Yeah. And also building relationships. As of next year, I plan on doing more shows in LA because as far as the Beats scene and the Lo-Fi scene, LA and Atlanta is pretty much the Mecca of it. Mainly because Controllerise made their thing in Atlanta, and they made it more popular to go down there and do shows. But in LA, you have beat culture, you’ve got beat sets, you’ve got the Low End Theory. You have all these different things in LA, and I think it’s good for us to connect with those people and be able to do those shows down there, and build those relationships up with those people.

I totally get you. Playing live will increase our interconnectivity, basically.

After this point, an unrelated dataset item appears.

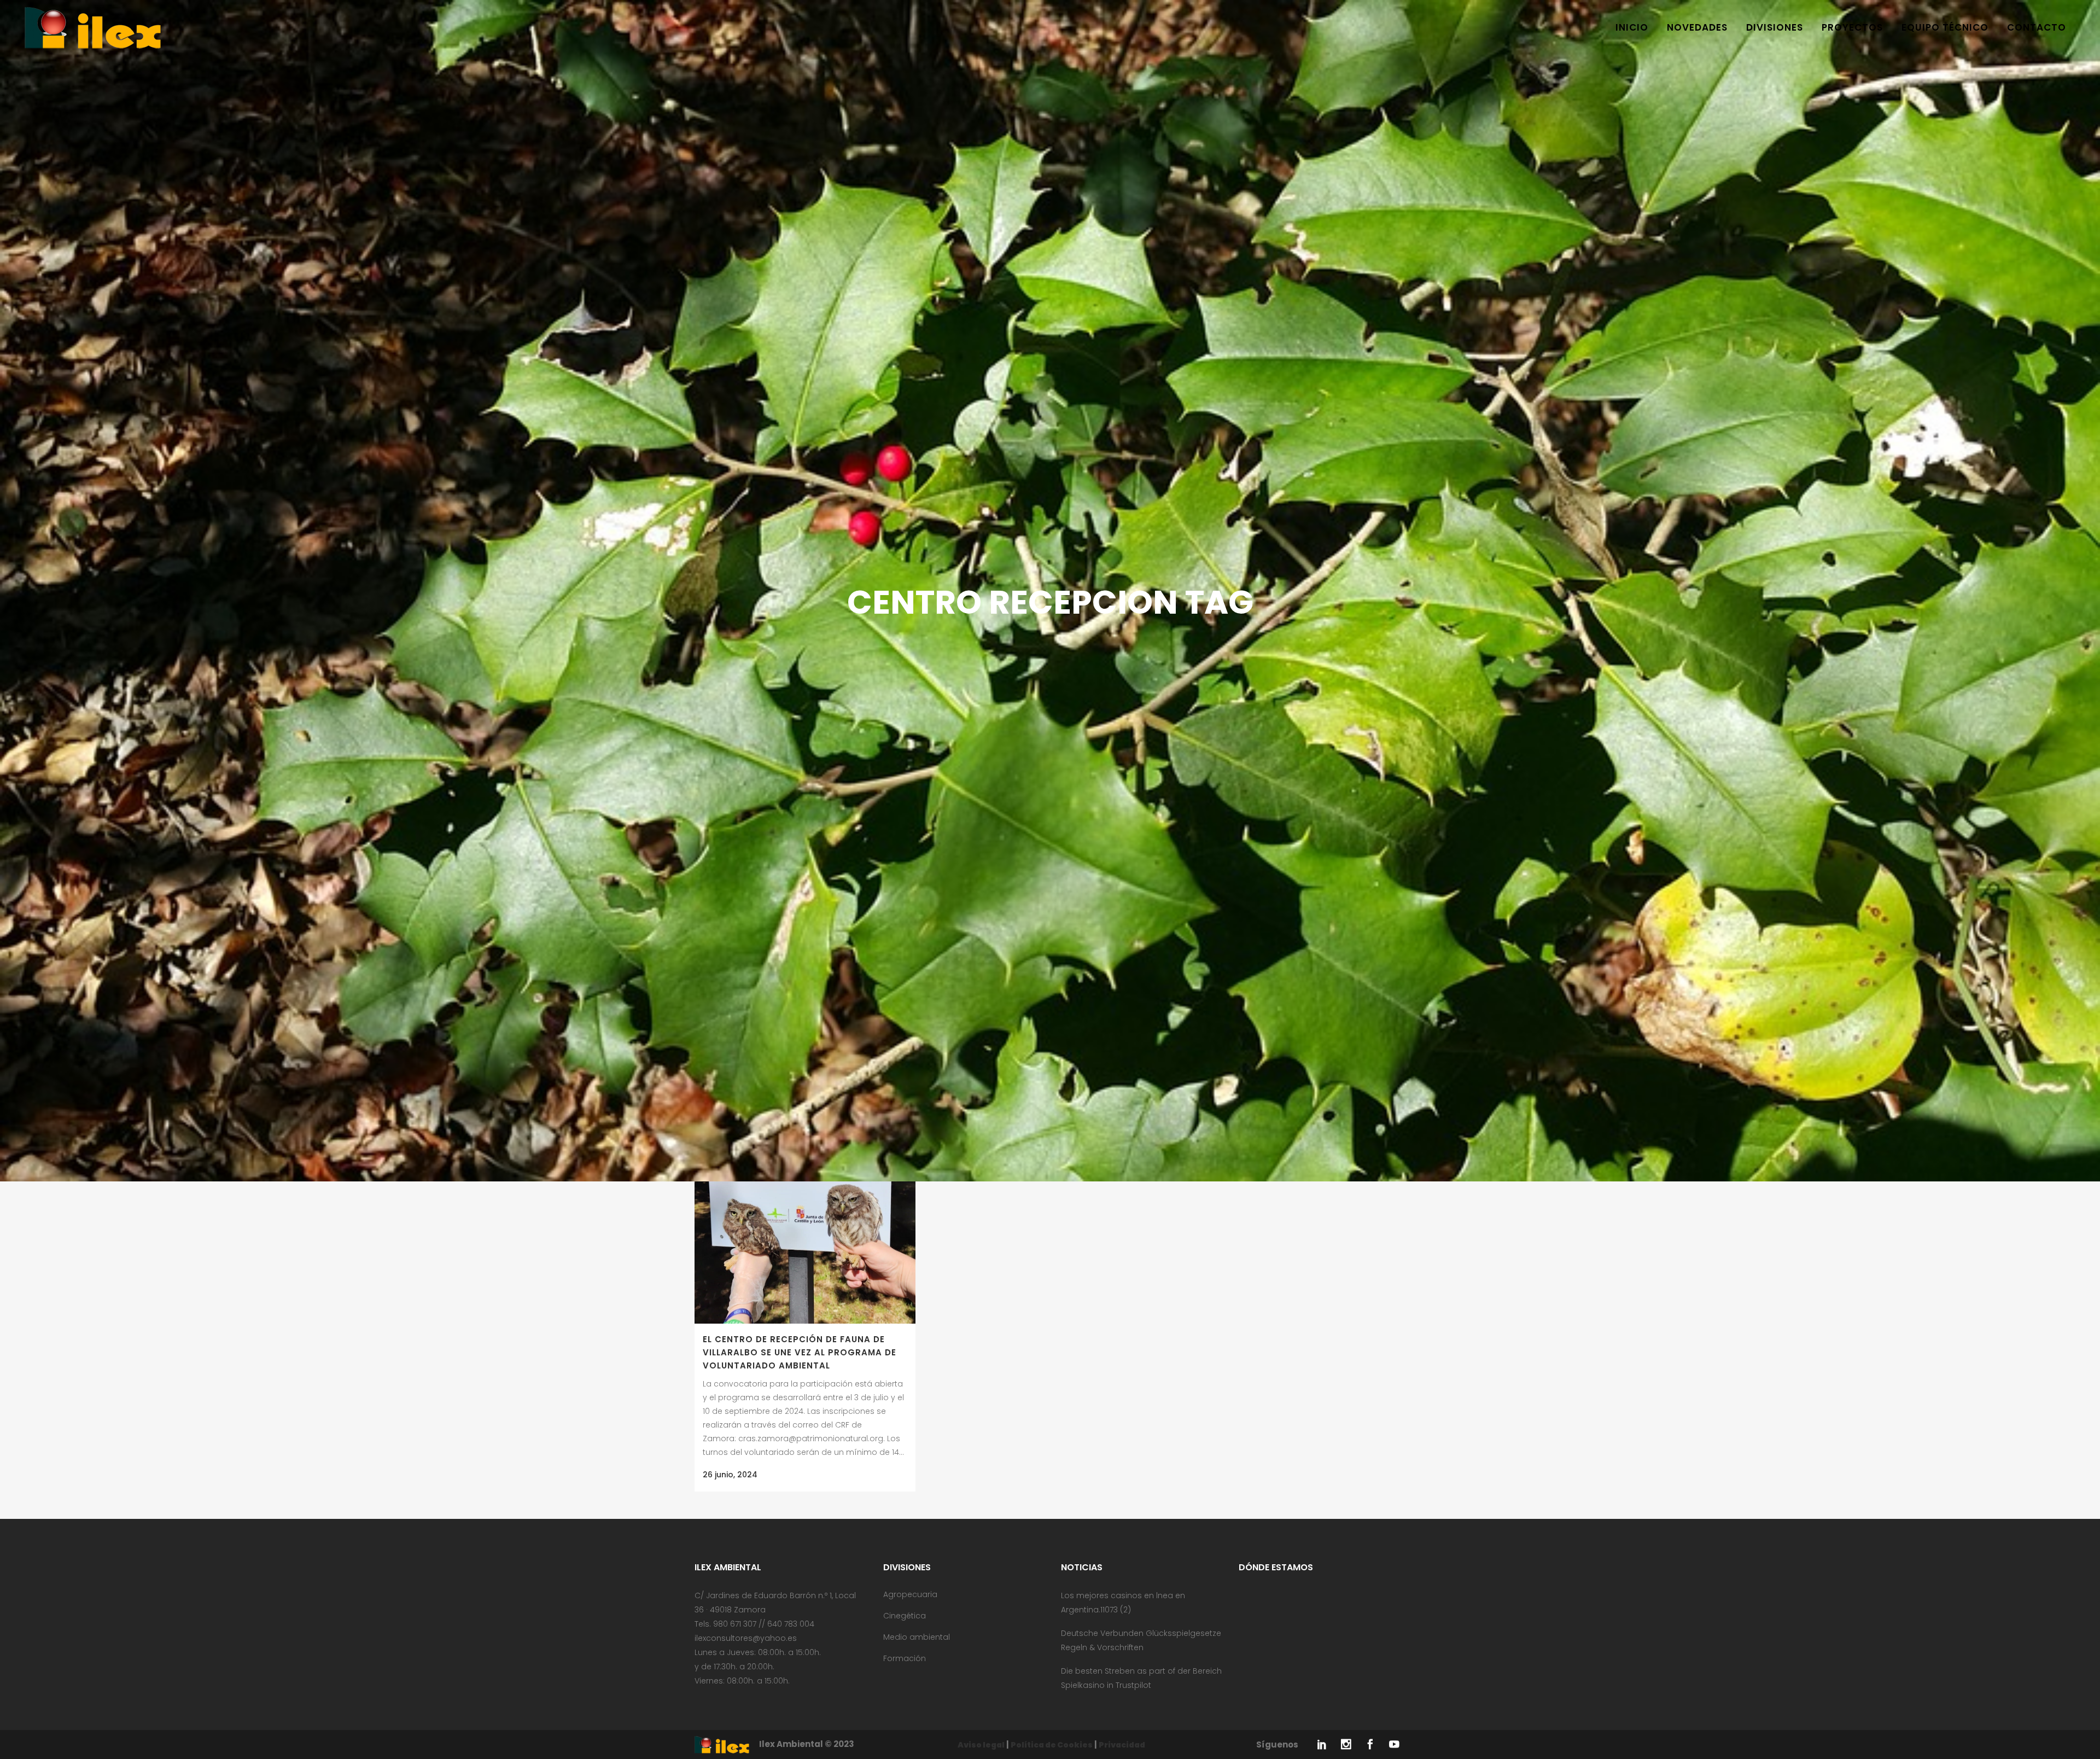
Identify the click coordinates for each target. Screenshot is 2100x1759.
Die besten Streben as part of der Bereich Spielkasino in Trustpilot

Playing live and I think creating platforms, like this, where you’re interviewing Lo-Fi producers. Having sit downs with them, talking with them about their process, talking about how they come up with their ideas, talking about what speaks to them. All that different stuff. I think that’s the only way we can grow with the community and keep going. Like there was no Memphis Lo-Fi scene until I just raised my hand and said, hey, I want to do some Lo-Fi shows in Memphis!

What’s next for Odd Wilson? What’s coming up that we should be excited about?

You definitely should be excited about this beat tape I’m working on. I’m working on a full length beat tape. As you mentioned earlier, I do play around with sounds, and I do do a lot of different things, so this beat tape is going to be a departure from anything… well it’s not really a departure. I’m basically going back into sampling. But it’s going to be a more upbeat, more happy feeling project. I’m picking some very unique samples. I’m going in a more Flamingosis style production with this one. A little different. And I got some dope features on this particular project. I think you’re going to like it. It’s still in that Lo-Fi Chillhop vein, but it’s going to be a little bit more upbeat. In a totally Odd Wilson way.